= Text =
========================================================================

What is the use of a robot if it is always tethered to the computer! Today’s goal is to wirelessly control the robot. Send commands without the need to connecting it to a laptop. I plan on doing this using an IR module receiver. I chose this because it is easy to setup and there was one already available in my kit. Eventually, I will switch to a bluetooth receiver. Checkout my Day 2: Spinning the Wheels! post where I manage to get the bot moving.
Required Components
- IR receiver module (anyone will do as they all have the same pins and functionality)
- IR Remote (usually comes with the receiver)
Setting Up the Circuit
Regardless of which IR module receiver you own, the three essential pins of the IR module receiver—GND, VCC, and SIG (SIG)—are always the same. Make sure to double-check the pinout diagram for your specific IR module receiver before proceeding with the circuit setup.
On most 3-pin IR receiver modules, these pins typically represent
- VCC (Voltage Common Collector) or Power: This pin provides the positive power supply to your module. Your ‘R’ pin is likely this.
- GND (Ground): This pin is the common ground for the module’s circuit, connected to the Arduino’s ground. Usually your ‘G’ pin is this.
- OUT (Output) or Signal (SIG): This pin transmits the decoded digital signal from the IR receiver to your Arduino’s digital input pin. Your ‘Y’ pin is likely this.
To set up the actual circuit, we first connect the GND pin from the receiver to that of the Arduino to ensure common ground for its circuit. Then, we connect the VCC pin from the receiver to the 5V pin on the Arduino. This is because the receiver needs a 3-5V power supply to function properly. Finally, we can connect our SIG pin to any of the digital input pins, which we need to configure in our code later on.
IR Receiver Code
The main change in our code will be the way we accept the commands to the bot. In the previous version, we had a parser which converts the text commands to the relevant C++ functions to call. In this version, we change this part to receive the commands from the remote. Different remotes have different layouts and each button send out a unique hex code. My first job is to figure out the codes for each of these buttons on the remote. For this, we have a small helper sketch which will wait for the button press and prints the hex code received to the screen. The code can be found here remote_codes_finder.ino. This code uses an import which has to be downloaded first. You can do this by clicking on the “LIBRARY MANAGER” and searching for “IRremote”. I used the first one by shirriff, z3t0, ArminJo.
Once I have all the hex codes noted for all the buttons I intend to use, I had to update the main code to accept these codes and call the appropriate commands. I still have the serial port initialized in this code for debugging purposes. This can be removed in the final version. Also note the use of “if … else” statement instead of a “switch” statement. The hex code we get from the remote is 64 bits but the default integer value used in a “switch” statement on Arduino platform is 16/32 bits. Hence, the switch statement never gets executed correctly.

========================================================================

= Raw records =
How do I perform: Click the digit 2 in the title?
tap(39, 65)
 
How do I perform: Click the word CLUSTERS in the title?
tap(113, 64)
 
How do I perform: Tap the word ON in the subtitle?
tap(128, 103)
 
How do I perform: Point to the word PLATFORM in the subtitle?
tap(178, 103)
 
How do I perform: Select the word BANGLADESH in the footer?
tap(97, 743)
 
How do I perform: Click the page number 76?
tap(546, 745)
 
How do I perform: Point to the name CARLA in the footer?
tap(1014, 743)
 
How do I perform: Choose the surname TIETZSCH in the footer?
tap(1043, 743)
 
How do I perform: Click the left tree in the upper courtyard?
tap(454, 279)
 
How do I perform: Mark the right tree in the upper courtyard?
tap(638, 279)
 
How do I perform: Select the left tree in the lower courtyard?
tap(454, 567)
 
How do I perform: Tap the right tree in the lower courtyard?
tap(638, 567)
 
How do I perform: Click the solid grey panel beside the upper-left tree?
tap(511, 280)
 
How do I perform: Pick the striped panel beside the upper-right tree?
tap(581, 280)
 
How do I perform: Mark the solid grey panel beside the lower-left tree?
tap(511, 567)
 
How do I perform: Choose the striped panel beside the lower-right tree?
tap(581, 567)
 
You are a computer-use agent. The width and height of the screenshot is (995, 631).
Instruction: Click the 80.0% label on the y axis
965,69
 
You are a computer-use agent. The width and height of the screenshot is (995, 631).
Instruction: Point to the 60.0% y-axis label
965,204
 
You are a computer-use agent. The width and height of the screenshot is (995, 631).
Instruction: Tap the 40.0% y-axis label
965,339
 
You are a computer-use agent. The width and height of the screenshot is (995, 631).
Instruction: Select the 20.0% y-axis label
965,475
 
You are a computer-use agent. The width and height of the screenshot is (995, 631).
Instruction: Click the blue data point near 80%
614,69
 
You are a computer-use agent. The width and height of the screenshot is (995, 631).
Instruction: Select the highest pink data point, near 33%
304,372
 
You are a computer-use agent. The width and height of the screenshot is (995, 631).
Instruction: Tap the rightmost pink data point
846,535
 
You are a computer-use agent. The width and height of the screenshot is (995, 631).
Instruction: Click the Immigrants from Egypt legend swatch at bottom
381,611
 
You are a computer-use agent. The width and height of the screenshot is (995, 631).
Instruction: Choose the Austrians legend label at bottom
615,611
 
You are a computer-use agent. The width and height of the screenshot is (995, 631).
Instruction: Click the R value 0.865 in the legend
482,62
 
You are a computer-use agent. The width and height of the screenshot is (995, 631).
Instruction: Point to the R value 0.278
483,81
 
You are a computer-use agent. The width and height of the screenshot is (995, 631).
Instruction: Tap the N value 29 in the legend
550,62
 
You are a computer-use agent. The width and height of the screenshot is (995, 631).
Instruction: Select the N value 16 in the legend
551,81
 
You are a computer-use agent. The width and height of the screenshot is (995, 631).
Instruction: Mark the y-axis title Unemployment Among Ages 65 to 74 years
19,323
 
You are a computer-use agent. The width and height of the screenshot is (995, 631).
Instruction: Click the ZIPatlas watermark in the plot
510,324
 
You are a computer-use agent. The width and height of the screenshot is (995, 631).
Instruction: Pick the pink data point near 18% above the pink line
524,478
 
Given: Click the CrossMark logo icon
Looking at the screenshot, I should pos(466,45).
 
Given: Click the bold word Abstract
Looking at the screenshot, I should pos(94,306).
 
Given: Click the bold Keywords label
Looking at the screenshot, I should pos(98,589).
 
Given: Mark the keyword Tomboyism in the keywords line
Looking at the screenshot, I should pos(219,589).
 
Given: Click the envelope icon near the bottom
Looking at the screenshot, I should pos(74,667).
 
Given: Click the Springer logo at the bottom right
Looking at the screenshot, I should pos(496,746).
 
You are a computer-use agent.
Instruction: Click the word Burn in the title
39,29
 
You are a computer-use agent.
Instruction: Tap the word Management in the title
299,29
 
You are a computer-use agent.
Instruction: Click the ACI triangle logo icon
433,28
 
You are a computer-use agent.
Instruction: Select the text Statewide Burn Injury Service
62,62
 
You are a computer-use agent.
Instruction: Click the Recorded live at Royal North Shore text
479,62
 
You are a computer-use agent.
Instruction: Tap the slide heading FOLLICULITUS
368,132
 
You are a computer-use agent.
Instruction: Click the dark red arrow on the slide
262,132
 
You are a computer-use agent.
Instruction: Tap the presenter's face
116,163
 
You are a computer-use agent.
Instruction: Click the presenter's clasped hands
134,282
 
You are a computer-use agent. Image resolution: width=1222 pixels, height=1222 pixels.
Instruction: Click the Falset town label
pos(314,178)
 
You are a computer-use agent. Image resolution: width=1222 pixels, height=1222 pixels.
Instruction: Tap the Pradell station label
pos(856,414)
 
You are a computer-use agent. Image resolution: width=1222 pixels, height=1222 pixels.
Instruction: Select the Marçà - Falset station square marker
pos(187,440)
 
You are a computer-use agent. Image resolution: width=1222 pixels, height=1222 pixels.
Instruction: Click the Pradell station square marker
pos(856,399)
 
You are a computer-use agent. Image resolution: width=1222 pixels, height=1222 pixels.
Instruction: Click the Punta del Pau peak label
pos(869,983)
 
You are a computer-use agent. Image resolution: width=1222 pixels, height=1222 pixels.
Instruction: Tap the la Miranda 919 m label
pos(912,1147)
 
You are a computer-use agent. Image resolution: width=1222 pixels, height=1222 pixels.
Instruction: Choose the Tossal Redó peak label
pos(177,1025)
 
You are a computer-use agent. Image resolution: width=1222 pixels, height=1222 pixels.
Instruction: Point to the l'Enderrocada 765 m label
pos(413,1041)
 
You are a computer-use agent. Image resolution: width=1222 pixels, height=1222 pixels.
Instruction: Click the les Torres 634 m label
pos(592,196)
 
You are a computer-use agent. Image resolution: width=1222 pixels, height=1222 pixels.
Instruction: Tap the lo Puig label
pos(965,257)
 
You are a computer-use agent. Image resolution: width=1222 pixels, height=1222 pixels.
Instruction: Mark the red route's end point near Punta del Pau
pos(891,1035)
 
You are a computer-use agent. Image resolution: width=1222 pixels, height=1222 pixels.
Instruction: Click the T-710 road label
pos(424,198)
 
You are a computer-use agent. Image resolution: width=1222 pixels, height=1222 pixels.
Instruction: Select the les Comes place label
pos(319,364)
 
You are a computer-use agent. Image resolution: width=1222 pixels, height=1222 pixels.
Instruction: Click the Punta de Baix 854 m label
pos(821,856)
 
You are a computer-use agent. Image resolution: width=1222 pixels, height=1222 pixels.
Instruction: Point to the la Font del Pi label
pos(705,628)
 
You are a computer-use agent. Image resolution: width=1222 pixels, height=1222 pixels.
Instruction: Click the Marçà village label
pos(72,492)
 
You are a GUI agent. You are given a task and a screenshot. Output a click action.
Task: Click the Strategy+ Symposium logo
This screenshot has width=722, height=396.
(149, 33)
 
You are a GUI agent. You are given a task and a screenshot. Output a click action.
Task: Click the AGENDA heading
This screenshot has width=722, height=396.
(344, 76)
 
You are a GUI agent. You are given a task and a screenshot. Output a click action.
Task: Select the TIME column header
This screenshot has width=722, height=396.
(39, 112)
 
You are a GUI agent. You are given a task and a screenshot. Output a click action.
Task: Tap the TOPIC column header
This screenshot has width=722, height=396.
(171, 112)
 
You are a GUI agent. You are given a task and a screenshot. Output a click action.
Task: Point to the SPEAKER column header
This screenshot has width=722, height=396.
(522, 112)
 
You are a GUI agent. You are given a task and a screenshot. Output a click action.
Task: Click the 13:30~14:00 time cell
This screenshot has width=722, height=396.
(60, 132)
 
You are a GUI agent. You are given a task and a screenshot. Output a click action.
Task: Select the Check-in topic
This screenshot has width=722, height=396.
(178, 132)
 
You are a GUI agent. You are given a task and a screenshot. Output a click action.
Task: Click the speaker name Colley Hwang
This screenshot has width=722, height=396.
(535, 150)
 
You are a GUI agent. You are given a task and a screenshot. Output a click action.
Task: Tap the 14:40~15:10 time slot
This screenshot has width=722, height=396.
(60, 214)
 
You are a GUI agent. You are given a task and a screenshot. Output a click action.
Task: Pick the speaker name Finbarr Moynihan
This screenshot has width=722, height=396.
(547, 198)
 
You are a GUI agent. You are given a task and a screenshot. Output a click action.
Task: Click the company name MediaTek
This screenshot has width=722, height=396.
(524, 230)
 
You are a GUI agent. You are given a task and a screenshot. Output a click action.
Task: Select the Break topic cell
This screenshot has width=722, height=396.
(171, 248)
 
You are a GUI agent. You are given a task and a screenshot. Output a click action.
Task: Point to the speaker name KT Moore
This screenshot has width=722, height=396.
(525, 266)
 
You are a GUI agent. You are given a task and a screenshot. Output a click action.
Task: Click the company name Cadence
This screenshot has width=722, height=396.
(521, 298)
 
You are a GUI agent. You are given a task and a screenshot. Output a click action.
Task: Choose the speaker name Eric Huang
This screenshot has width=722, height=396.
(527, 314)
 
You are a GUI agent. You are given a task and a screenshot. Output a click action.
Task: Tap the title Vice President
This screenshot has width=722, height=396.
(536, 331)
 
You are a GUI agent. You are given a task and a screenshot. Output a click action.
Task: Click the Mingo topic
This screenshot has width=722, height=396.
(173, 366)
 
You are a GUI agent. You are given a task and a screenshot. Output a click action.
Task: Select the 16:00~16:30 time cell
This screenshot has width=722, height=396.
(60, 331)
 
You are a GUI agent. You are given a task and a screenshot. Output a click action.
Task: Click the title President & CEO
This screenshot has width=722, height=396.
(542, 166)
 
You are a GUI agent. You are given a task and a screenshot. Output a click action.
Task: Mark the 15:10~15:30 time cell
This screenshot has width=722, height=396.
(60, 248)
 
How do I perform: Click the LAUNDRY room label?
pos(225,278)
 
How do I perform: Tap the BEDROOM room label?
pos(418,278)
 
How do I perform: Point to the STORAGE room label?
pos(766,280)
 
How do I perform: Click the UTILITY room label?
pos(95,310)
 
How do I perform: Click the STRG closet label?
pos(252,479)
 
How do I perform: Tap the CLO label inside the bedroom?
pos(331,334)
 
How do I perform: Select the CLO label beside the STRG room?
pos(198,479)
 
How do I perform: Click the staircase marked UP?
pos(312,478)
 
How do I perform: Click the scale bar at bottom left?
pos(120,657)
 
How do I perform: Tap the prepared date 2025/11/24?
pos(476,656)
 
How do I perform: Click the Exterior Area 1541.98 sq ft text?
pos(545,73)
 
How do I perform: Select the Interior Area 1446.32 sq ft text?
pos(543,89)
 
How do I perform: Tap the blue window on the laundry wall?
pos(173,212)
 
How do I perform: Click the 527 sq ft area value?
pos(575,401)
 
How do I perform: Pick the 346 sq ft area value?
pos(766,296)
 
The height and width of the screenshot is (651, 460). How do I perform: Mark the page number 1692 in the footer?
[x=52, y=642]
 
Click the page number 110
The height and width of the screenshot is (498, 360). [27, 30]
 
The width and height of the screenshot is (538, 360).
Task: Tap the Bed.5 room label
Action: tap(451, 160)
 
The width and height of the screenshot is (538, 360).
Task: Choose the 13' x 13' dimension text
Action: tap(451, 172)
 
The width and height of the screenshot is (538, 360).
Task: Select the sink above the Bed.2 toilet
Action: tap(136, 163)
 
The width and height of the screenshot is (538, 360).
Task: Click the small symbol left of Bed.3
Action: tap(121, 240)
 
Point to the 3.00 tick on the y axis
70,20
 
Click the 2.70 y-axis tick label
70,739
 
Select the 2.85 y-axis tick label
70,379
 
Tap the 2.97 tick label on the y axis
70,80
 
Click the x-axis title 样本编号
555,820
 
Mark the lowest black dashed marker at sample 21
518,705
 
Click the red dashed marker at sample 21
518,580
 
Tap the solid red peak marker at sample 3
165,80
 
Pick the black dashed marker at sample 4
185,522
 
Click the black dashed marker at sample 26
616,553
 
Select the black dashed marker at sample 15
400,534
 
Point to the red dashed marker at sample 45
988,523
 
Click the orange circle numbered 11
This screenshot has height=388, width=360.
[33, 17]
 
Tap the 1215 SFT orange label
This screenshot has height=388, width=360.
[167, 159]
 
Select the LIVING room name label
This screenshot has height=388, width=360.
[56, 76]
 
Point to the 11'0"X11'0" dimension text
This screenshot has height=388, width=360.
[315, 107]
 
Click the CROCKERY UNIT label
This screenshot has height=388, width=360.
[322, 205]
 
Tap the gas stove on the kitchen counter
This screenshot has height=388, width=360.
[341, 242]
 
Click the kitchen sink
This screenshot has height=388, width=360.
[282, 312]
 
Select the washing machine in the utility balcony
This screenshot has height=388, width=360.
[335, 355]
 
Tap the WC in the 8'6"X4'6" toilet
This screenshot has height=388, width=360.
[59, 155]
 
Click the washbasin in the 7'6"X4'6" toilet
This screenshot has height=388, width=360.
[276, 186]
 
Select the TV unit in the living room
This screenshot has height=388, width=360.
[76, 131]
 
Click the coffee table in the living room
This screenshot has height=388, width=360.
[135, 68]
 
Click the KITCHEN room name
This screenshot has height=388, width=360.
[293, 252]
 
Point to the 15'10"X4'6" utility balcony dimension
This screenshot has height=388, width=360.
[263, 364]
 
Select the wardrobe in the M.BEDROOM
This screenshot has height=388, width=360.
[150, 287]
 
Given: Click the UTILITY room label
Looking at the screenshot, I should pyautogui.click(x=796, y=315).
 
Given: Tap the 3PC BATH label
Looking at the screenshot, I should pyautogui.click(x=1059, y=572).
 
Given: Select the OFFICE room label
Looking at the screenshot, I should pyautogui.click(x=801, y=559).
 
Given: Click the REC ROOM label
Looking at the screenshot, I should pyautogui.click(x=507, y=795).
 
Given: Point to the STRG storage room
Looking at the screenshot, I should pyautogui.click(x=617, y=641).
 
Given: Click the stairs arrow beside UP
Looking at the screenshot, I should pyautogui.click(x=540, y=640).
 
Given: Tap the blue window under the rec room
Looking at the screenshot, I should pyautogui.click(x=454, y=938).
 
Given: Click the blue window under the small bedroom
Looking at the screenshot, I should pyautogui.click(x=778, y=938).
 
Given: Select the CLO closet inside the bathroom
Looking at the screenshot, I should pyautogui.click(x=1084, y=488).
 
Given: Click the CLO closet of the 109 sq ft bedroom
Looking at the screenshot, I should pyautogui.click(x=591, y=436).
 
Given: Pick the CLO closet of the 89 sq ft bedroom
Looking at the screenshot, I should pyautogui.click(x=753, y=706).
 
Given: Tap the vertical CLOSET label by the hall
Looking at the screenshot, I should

========================================================================

= Tasks for this exercise =
1. Set down the part of the IR remote text that opens with the words containing "What is the" and closes with "the circuit setup.".
2. According to the IR remote text, why does the main code use an "if … else" statement rather than a "switch" statement?
3. Extend the IR remote robot text past its final sentence.

= Solved tasks =
1.
What is the use of a robot if it is always tethered to the computer! Today’s goal is to wirelessly control the robot. Send commands without the need to connecting it to a laptop. I plan on doing this using an IR module receiver. I chose this because it is easy to setup and there was one already available in my kit. Eventually, I will switch to a bluetooth receiver. Checkout my Day 2: Spinning the Wheels! post where I manage to get the bot moving.
Required Components
- IR receiver module (anyone will do as they all have the same pins and functionality)
- IR Remote (usually comes with the receiver)
Setting Up the Circuit
Regardless of which IR module receiver you own, the three essential pins of the IR module receiver—GND, VCC, and SIG (SIG)—are always the same. Make sure to double-check the pinout diagram for your specific IR module receiver before proceeding with the circuit setup.

2. The hex code received from the remote is 64 bits, but the default integer value a "switch" statement uses on the Arduino platform is 16/32 bits. Because of this mismatch, the switch statement never executes correctly.

3.
The rest of the move functions remain the same. You can reuse them from the previous version. The full code is here ir_remote_controlled_car.ino
IR and Motor Interference
To begin with I started testing IR receiver and motors separately. They both worked perfectly. But once I have both on the same board I realized that the IR receiver was behaving very weirdly. I took help of my Dad who told me about IR interference. Turns out IR is very susceptible to electrical interference from things like motors and other electrical circuits. To handle this I ended up adding logic to stop motors completely when IR receiver is ready to receive codes. The updated code is checked into the github repo.
Notes and Observations
What are infrared signals?
Infrared signals are a form of electromagnetic radiation, just like the visible light we see every day, radio waves, and even x-rays. Its wavelength is much longer than the regular light we see, therefore making it unable to be seen by the naked eye.
How does it function?
When a button is pressed, an invisible light that includes modulated binary code is released by the infrared LED. Then, when it strikes the receiver core, which is sensitive to infrared light, it produces a little electrical current. To make them much easier to read, the amplifier amplifies the built-in filter, which ensures that it only “listens” to a particular frequency. Lastly, the demodulator eliminates the frequency and retrieves the original binary pulses. After that, the receiver transmits this information to the Arduino, which may translate it into hash values that we can use to program the bot.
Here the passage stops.